The gross contractual amount of trade receivables acquired was approximately $1,646 million. The difference between that total and the amount reflected above represents our best estimate at the acquisition date of the contractual cash flows not expected to be collected. This difference was derived using Worldpay’s historical bad debts, sales allowances and collection trends.

Intangible assets primarily consist of software, customer relationship assets and trademarks with weighted average estimated useful lives of seven years, ten years and five years, respectively, and fair value amounts assigned of $1,297 million, $13,272 million and $410 million, respectively.

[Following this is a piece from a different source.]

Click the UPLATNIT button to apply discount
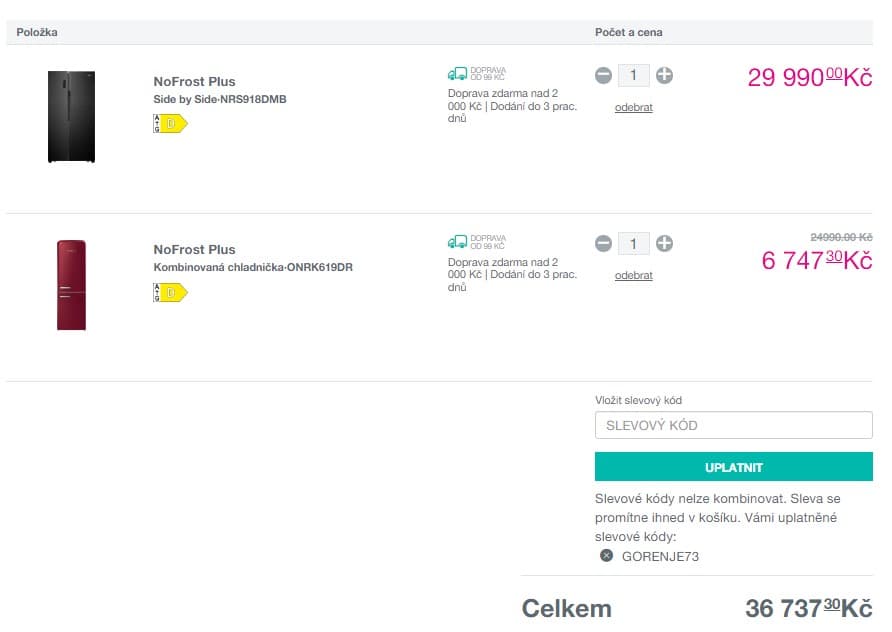 (733, 466)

See Note 9 for acquired contingencies resulting from the Worldpay acquisition.

Virtus Acquisition

On January 2, 2020, FIS acquired a majority interest in Virtus Partners ("Virtus"), previously a privately held company that provides high value managed services and technology to the credit and loan market. FIS acquired a 70% voting and financial interest in Virtus with 30% interest retained by the founders of Virtus ("Founders"). The acquisition was accounted for as a business combination under Topic 805. We recorded a provisional allocation of the $405 million cash purchase price and the $174 million fair value of redeemable noncontrolling interest to tangible and identifiable intangible assets acquired and liabilities assumed based on their estimated fair values, consisting primarily of $254 million in customer relationships and $51 million in software assets. We also recorded $248 million in goodwill for the residual amount by which the purchase price exceeded the provisional fair value of the net assets acquired. Our purchase price allocation is provisional as of March 31, 2020, and we expect to finalize as soon as practicable, but no later than one year from the acquisition date.
We recorded the 30% interest retained by the Founders at the acquisition date as redeemable noncontrolling interest, which is reflected outside of stockholders’ equity on the consolidated balance sheet, given the agreement between FIS and the Founders that provides FIS with a call option and the Founders with a put option requiring FIS to purchase all of the Founders’ retained interest in Virtus at a redemption value determined pursuant to the agreement. The call option and put option are exercisable at any time after two years and three years, respectively, following the acquisition date. Changes in the estimated redemption value are accreted through equity from the acquisition date to the date the call option becomes exercisable, to the extent the estimated redemption value is greater than the initial redeemable noncontrolling interest value recorded, as adjusted for the Founders’ share of the cumulative impact of net earnings (loss).